Aging System Assets Need Investment
Mary-Anna Holden is a former New Jersey BPU Commissioner and Butch Howard is a former South Carolina PSC Commissioner.
The U.S. water infrastructure is aging rapidly. It has been doing so for decades as the infrastructure reaches the end of its useful life. Many water system assets, both vertical and buried, are in urgent need of at least upgrades and quite likely, replacement.
Some water systems have assets dating back to the late nineteenth century. Repairing and replacing crumbling infrastructure isn’t cheap — the price tag can easily be tens of millions of dollars for small systems, and into the billions for major operations — whether publicly or privately owned. To be sure, water service is a capital-intensive business.

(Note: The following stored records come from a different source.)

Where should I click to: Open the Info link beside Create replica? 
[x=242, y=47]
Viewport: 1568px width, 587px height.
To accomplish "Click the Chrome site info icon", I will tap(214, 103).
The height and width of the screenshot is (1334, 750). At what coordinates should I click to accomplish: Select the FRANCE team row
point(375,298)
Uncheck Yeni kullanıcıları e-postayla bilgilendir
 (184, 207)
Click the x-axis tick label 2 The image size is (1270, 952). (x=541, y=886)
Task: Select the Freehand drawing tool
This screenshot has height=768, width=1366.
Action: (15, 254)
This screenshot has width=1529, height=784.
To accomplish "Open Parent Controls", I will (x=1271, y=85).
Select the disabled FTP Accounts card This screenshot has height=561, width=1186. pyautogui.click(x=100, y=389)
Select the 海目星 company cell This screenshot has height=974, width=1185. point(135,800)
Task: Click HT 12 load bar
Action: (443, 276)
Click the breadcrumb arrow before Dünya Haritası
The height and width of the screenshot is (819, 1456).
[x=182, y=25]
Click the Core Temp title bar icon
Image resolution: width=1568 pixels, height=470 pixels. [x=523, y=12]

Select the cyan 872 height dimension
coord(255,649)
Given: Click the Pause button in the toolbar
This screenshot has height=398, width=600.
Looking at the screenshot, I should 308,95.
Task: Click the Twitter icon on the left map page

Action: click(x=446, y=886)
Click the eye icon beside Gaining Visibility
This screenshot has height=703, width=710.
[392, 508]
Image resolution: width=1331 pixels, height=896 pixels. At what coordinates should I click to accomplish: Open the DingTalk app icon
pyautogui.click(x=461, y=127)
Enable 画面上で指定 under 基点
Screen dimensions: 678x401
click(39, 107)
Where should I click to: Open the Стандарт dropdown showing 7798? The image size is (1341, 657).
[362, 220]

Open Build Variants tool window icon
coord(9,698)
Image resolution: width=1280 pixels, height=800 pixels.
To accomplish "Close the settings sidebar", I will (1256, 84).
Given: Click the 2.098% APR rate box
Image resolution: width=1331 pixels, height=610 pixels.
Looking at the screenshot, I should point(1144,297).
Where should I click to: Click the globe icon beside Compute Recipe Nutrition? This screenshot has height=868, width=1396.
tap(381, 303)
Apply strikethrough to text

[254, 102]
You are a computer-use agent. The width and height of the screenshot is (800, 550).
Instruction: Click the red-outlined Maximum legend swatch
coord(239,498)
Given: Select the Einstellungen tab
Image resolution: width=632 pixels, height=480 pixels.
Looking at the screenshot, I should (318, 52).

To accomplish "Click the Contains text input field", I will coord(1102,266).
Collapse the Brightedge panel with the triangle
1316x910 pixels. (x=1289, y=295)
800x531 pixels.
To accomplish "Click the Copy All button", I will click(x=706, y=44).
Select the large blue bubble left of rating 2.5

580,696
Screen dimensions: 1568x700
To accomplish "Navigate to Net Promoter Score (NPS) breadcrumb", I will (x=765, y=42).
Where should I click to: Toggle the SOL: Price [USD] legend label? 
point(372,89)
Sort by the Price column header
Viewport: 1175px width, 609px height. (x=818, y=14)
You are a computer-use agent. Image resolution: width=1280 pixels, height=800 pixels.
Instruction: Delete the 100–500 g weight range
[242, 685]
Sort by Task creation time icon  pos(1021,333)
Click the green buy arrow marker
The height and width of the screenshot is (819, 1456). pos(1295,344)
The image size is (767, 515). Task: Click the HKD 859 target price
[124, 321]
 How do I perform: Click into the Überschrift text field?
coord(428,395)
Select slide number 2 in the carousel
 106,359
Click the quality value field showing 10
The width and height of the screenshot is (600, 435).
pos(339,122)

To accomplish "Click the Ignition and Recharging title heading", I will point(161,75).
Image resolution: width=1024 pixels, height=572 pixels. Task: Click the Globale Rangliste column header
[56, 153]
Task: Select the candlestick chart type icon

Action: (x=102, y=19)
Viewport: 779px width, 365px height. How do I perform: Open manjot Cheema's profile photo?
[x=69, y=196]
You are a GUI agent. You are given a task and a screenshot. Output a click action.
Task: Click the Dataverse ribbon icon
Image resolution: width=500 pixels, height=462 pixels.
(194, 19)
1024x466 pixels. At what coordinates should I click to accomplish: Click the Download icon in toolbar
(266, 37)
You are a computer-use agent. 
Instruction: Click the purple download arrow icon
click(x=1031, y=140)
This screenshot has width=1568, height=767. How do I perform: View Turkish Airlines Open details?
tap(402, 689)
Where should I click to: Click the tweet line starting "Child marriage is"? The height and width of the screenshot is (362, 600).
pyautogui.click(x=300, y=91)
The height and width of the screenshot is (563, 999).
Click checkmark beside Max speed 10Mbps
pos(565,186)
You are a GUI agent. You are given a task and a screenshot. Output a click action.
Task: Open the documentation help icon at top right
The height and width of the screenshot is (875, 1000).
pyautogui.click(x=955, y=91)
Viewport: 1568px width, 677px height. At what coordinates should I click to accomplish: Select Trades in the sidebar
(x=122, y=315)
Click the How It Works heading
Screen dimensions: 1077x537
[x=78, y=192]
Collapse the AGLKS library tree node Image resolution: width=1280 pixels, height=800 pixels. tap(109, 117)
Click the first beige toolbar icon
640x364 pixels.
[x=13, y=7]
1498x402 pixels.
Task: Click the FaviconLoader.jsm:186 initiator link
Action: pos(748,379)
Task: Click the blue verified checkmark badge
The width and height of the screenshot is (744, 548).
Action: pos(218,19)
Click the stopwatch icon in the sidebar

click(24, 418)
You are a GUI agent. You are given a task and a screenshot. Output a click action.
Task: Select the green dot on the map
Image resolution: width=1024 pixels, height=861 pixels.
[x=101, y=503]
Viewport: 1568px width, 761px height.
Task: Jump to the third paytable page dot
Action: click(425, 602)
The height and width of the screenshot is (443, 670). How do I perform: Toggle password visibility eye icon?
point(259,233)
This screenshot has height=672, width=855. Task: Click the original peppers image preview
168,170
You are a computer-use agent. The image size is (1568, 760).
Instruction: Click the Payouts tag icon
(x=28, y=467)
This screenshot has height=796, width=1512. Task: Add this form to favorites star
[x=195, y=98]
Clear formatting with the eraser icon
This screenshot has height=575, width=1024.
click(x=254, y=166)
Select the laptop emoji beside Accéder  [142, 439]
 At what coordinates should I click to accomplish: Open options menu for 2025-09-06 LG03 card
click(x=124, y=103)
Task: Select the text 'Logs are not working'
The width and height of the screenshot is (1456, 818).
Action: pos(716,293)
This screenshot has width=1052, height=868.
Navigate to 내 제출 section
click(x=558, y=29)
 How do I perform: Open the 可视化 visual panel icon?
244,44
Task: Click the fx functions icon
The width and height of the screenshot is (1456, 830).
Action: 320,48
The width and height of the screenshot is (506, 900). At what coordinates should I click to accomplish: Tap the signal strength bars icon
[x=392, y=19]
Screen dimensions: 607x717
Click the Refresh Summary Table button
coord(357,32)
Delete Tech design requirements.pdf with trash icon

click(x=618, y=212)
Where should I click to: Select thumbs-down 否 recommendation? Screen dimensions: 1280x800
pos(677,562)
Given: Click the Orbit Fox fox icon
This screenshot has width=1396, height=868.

Underground pipe can range from cementitious asbestos to ductile iron to copper to galvanized steel to plastics to lead, and even in some very old but still being found cases, hollowed-out logs. No matter the original life of the pipe, over decades, due to its age, it is now all losing its integrity at about the same time, or in some cases, as in lead service pipes, its removal has been ordered for environmental/ health concerns despite maintaining its integrity for the time being.
Nationally, older communities are facing an economic and public health reckoning. In this article, while we won’t tackle why maintenance may have been deferred or suffered disinvestment for decades, we intend to address, in this first of a series, how water systems can be responsibly valued if they are seeking sale, merger, acquisition or consolidation.